1. Jiang X, Wang Y, Yuan H, et al. Influences of SMILE and FS-LASIK on corneal sub-basal nerves: a systematic review and network meta-analysis. J Refract Surg. 2022;38(4):277-284.
2. Yesilirmak Davis Z, Yoo SH. Refractive surgery (SMILE vs. LASIK vs. phakic IOL). Int Ophthalmol Clin. 2016; 56(3):137-147.
3. Bech F, González-González O, Artime E, et al. Functional and morphologic alterations in mechanical, polymodal, and cold sensory nerve fibers of the cornea following photorefractive keratectomy. Invest Ophthalmol Vis Sci. 2018;59(6):2281-2292.

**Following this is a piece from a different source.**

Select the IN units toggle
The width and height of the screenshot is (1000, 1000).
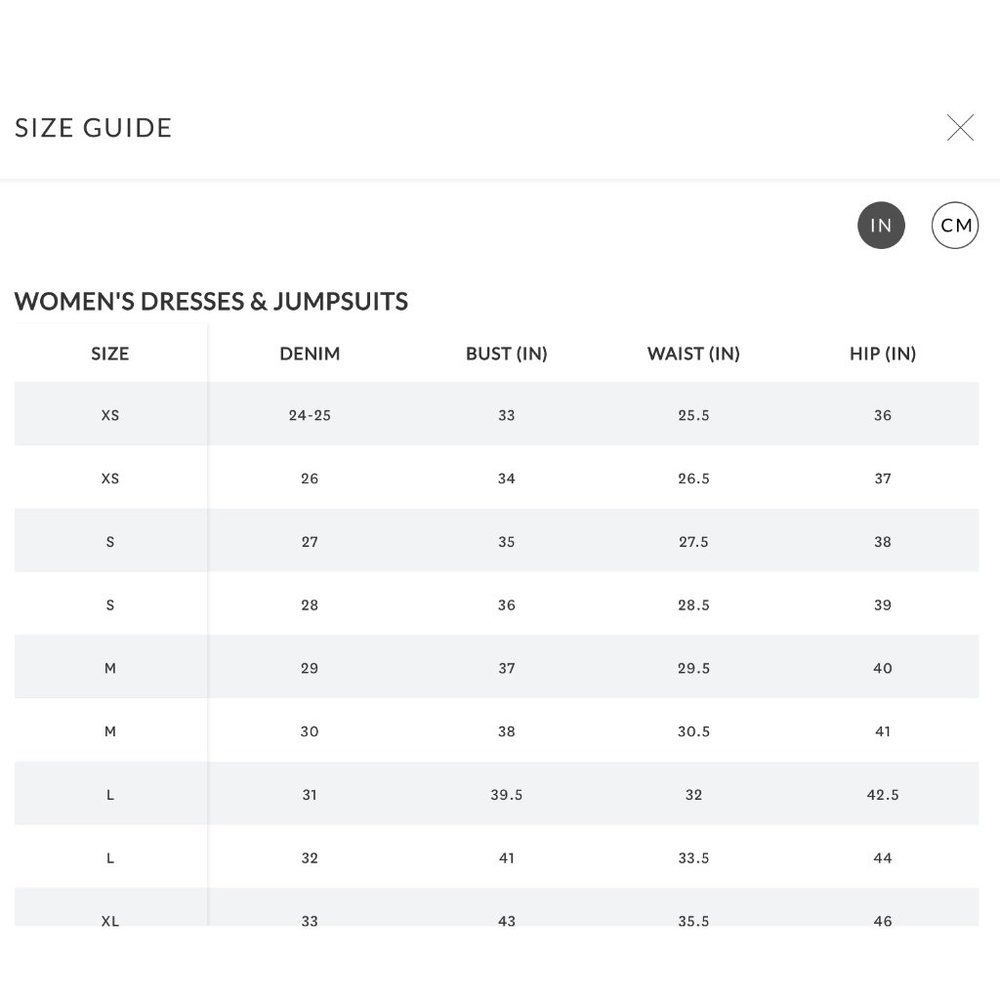[881, 225]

4. Stival LR, Avila LP, Araujo DC, et al. Correlation of hair cortisol and interleukin 6 with structural change in the active progression of keratoconus. J Cataract Refract Surg. 2022;48(5):591-598.
5. Lema I, Durán JA. Inflammatory molecules in the tears of patients with keratoconus. Ophthalmology. 2005;112(4):654-659.
6. Jun AS, Cope L, Speck C, et al. Subnormal cytokine profile in the tear fluid of keratoconus patients. PLoS One. 2011;6(1):e16437.
7. Shetty R, Ghosh A, Lim RR, et al. Elevated expression of matrix metalloproteinase-9 and inflammatory cytokines in keratoconus patients is inhibited by cyclosporine A. Invest Ophthalmol Vis Sci. 2015;56(2):738-750.